This was originally posted on 24/6/2012 on another blog
On June 16, 2012 I attended an international
colloquium on "Allusions and Echoes: Cultural Recycling and
Recirculation" at Anglia Ruskin University, Cambridge, UK. The colloquium
was co-organized by Berit Astrom and Sarah Annes Brown. This inspiring
event brought together an array of scholars from Sweden, Switzerland, Italy and
UK. It provided a stimulating environment for delegates to reflect on the
multidimensional realizations of allusions and echoes as mechanisms by which
writers, texts, and readers engage in a complex network of dialogue,
critique, and reformulation. The organizers couldn't have chosen a more
urgent theme for this colloquium considering the recent emphasis on circulation
or mobility as a descriptive metaphor and methodological framework for the
ceaseless flow of cultural forms, ideas, texts, and images.
Berit Astrom's
"Re-writing the Troubadour Effect?: Male Pregnancy Fan Fiction’ which
focused on slash fiction and MPreg (a totally new area for me); Rapheal Lyne's
"Yet Once More: Lycidas" Alan Robinson's "In the Cave:
Lawrence Norfolk revives Paul Celan" really introduced some
thought-provoking ideas for the consideration of delegates. I was particularly
intrigued by Robinson's introduction of the ethical dimensions of allusions. I
found some ideational convergence among Anna-Lena Pihl's "Translating
intertextuality: Poems as Part of Virginai Woolf's To the Light House,"
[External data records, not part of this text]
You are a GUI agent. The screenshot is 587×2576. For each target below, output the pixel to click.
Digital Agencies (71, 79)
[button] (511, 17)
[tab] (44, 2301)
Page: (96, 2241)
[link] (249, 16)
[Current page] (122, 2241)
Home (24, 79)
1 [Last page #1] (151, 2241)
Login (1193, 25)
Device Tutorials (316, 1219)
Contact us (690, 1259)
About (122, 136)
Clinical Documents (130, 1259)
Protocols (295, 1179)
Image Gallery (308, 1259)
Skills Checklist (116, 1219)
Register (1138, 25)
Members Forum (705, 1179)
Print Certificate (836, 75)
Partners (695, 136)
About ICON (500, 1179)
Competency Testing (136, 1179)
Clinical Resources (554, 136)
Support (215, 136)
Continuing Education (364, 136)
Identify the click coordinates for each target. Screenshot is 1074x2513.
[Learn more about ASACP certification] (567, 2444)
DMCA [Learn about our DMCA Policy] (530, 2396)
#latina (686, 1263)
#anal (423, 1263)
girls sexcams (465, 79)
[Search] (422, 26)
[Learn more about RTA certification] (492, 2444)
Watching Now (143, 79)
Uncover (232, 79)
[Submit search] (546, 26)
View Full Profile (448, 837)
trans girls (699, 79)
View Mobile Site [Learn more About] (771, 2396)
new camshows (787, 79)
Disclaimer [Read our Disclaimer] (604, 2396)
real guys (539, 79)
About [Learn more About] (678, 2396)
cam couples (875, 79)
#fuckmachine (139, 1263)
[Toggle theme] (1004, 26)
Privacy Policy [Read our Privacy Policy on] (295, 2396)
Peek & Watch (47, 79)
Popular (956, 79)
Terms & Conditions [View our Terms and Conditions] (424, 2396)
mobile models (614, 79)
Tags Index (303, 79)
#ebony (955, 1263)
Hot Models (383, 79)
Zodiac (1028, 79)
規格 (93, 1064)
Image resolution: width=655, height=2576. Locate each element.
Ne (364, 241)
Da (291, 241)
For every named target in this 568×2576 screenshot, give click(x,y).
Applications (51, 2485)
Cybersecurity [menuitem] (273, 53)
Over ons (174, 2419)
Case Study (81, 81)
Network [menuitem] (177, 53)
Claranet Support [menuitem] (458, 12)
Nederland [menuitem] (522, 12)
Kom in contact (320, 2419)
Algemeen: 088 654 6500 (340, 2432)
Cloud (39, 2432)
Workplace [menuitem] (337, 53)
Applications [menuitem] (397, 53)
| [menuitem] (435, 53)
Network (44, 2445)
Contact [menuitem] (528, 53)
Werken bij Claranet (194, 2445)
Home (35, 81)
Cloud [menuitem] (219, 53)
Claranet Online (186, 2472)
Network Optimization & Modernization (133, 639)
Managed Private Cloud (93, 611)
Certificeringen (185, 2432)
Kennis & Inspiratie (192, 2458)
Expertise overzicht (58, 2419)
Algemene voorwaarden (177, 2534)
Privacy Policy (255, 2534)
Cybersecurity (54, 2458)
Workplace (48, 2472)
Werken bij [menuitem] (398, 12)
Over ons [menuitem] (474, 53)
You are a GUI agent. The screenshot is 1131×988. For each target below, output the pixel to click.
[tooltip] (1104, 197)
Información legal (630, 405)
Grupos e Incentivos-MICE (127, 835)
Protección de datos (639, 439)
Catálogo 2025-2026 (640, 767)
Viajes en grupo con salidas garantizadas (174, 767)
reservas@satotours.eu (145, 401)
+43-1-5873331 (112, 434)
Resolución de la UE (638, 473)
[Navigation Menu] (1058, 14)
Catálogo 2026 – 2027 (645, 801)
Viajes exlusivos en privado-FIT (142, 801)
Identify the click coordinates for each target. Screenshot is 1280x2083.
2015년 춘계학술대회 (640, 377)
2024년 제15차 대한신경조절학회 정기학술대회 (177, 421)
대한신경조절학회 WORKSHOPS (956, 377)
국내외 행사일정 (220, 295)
Lykara Rider's "Fictions Attractions to the Perfect Language and the
Story of Babel" and my paper.
My paper was titled
"Call and Response: An examination of the summons motif in Everyman,
Young Goodman Brown, and The Trial." In my
presentation, I suggested that Kafka's The Trial and Hawthorne's
"Young Goodman Brown" could be read as transformations of the summons
motif in Everyman. Everyman is an exemplary text that employs the motif
of the summons to articulate a narrative of redemption. However, Kafka and
Hawthorne deploy the same motif to advance narratives of crisis and
abandonment. My conclusion was that perhaps the reason for the enduring presence
of this motif is its capacity to suggest both a redemptive and tragic view of
our existence.
As I reflect on the outcome
of the colloquium, a series of questions come to the fore: "How does our
understanding of allusions and echoes enrich or redefine textual or literary hybridity
and the third space? Is it possible or necessary at all to establish
connections between the two notions? In what direction (s)? How will the
"third space" be redefined or reconceptualized in the context of
allusions and echoes?
Well, the good thing about
colloquiums, like the Anglia Ruskin one, is that they set delegates thinking.
I'm grateful to all the delegates for setting us on this path of meditation.